Actually, State Superintendent John White has already failed the honesty test concerning the release of student scores for the PARCC (Common Core) tests. White was desparately trying to hide the real performance of our students on the test by having BESE adopt his new scoring system for the test which runs from 650 points to 850 points. That system would give even a student who made a flat zero on the test a score of 650. All the other student scores would be skewed similarly to make it look like our students did better than they really did on this poorly designed test.

We already know how students did on the test since the state was forced by a public records request to release the raw scores last week. The average score on the twelve tests given in English and Math was 38%. This means that 72% of the test questions were answered incorrectly on average statewide. This is a terrible result that I believe happened because the Common Core Standards and the test itself were so poorly designed.

Louisiana is not alone in this result. Students in Ohio who normally do a lot better on national tests than Louisiana students also had dismal results. Ohio has already decided to stop giving this highly flawed test in the future.
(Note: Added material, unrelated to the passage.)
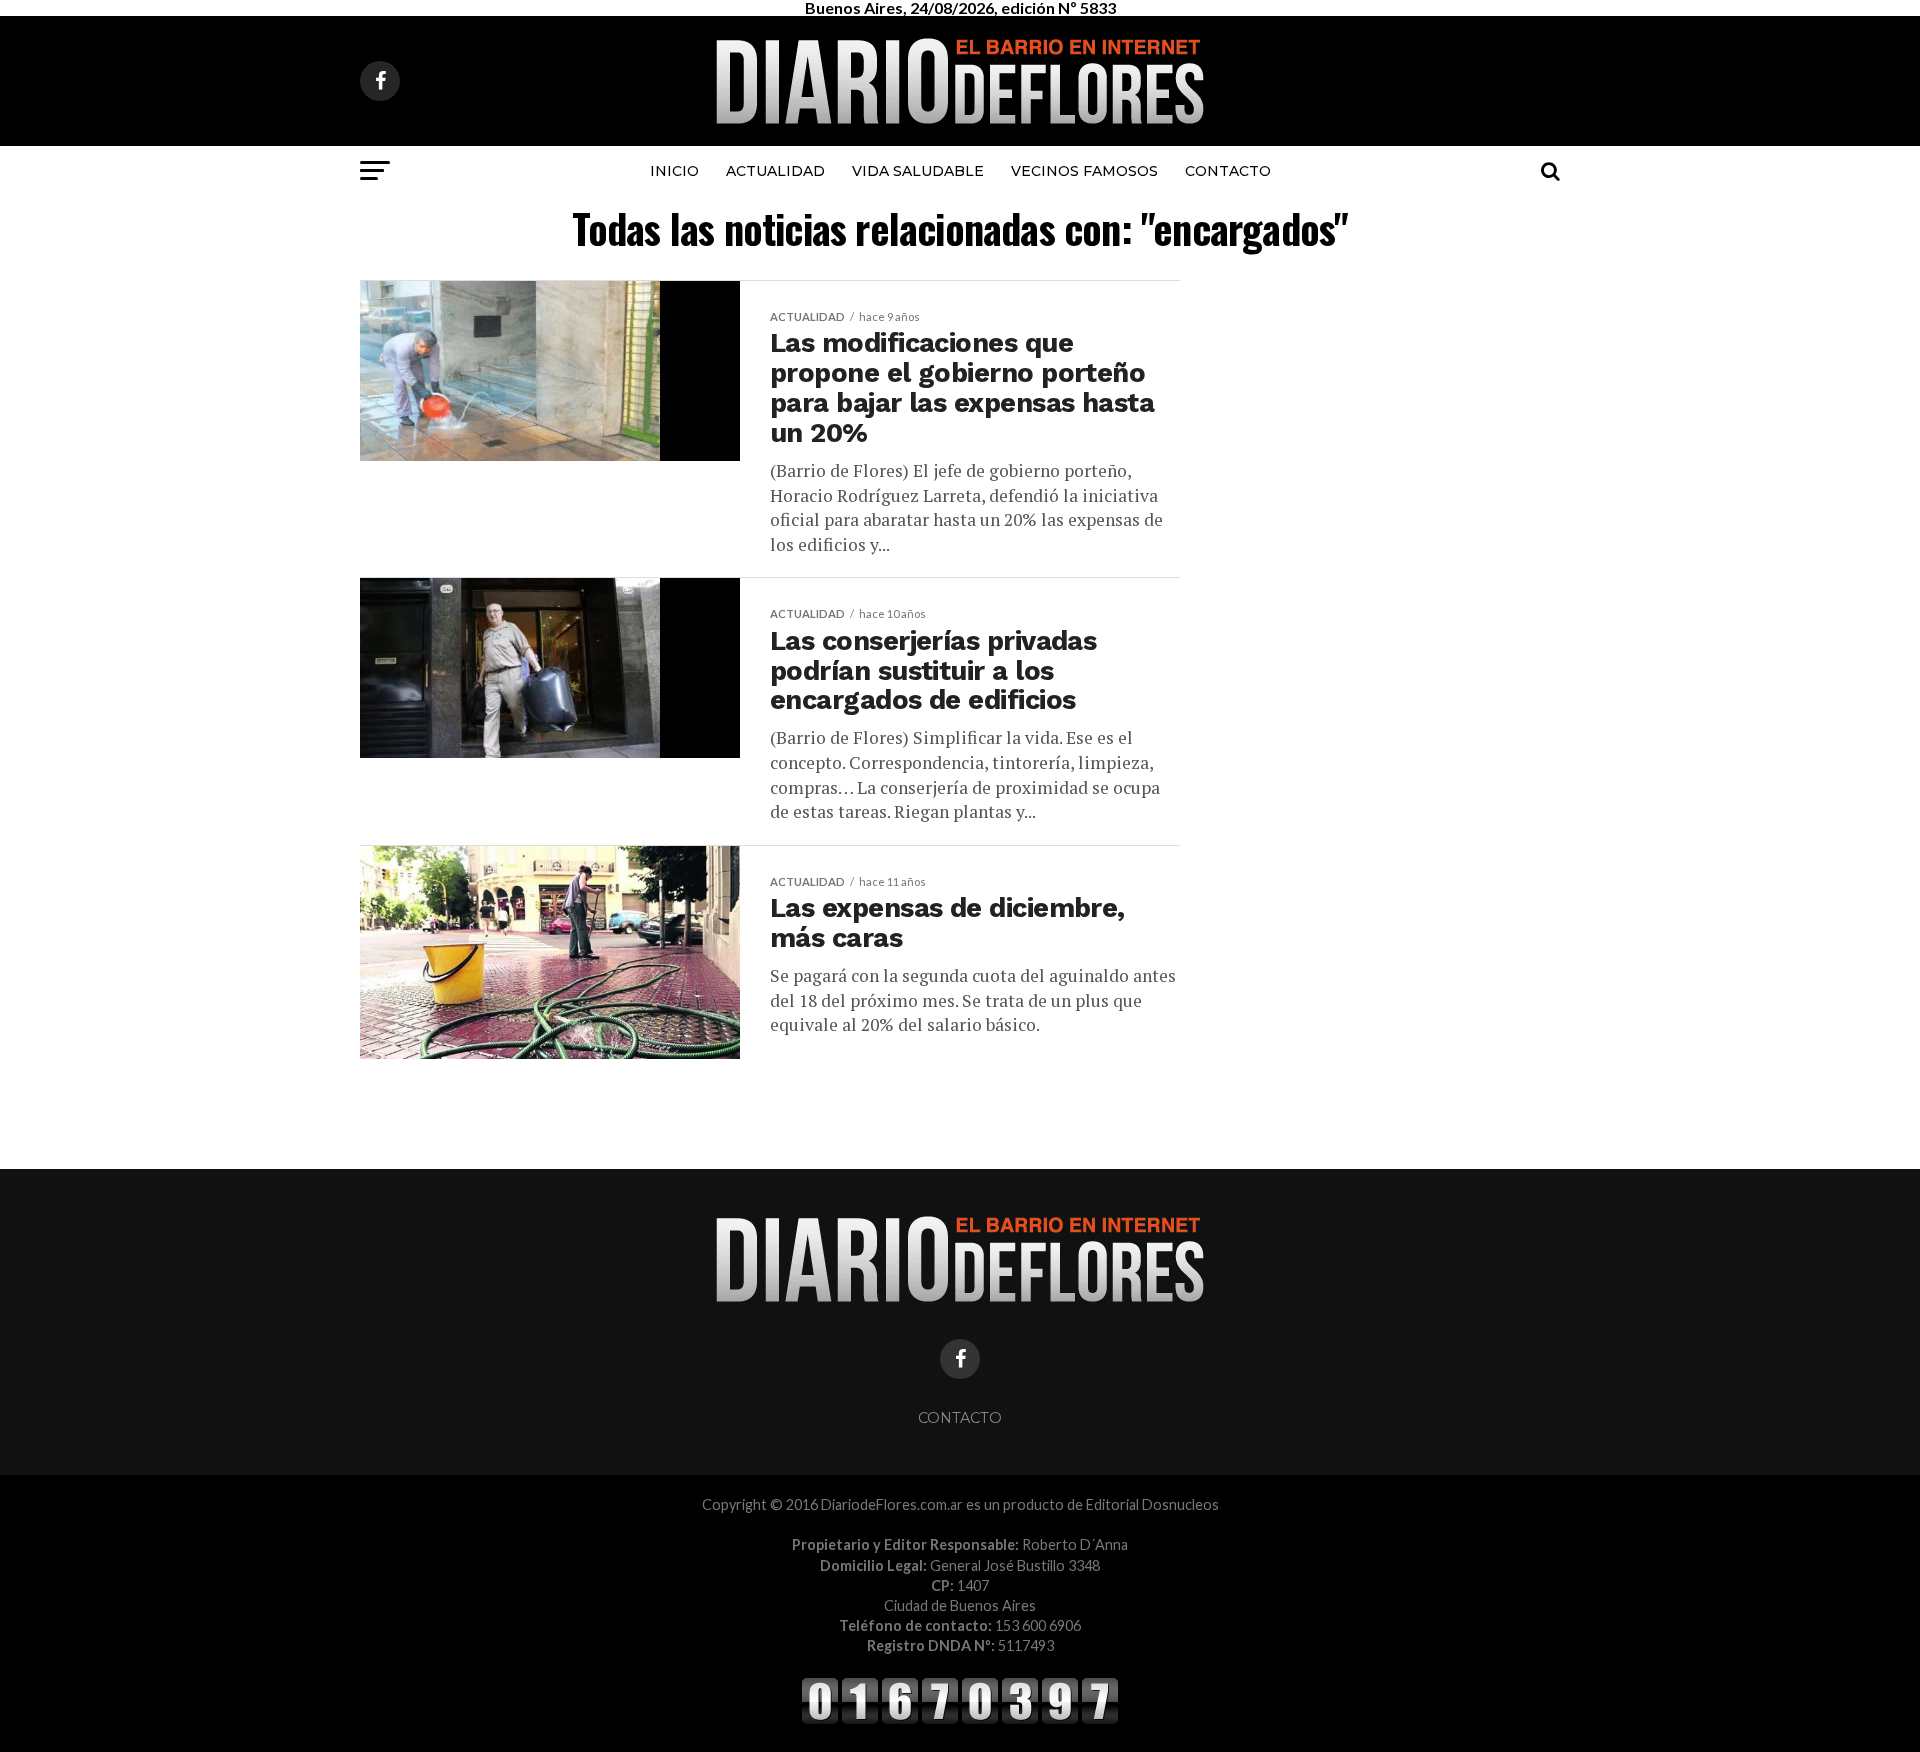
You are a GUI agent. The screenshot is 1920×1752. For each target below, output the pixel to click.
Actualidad (775, 171)
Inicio (674, 171)
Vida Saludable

But Barry Irwin and John White are desperately clinging to this test which is now only going to be given in about only 10 states and still trying to claim that it will compare our students with other states. That is false!

Thank goodness there is one test that is going to continue being given to samples of students in each state accross the nation that really does compare our student performance fairly. The NAEP test does show that student performance accross the nation varies inversely with the level of poverty of the families. So Louisiana is near the bottom even though some of the big business supported candidates for election to BESE claim that our test scores have been rising.

So Irwin's real purpose in writing this editorial is to try to save a highly flawed set of standards called the Common Core that are increasingly being rejected by state after state. If Irwin and White succeed, ironically the test may just allow Louisiana to compare with a dwindling number of states foolish enough to continue using defective standards. That is the real honest truth about the issue before BESE this Tuedsay.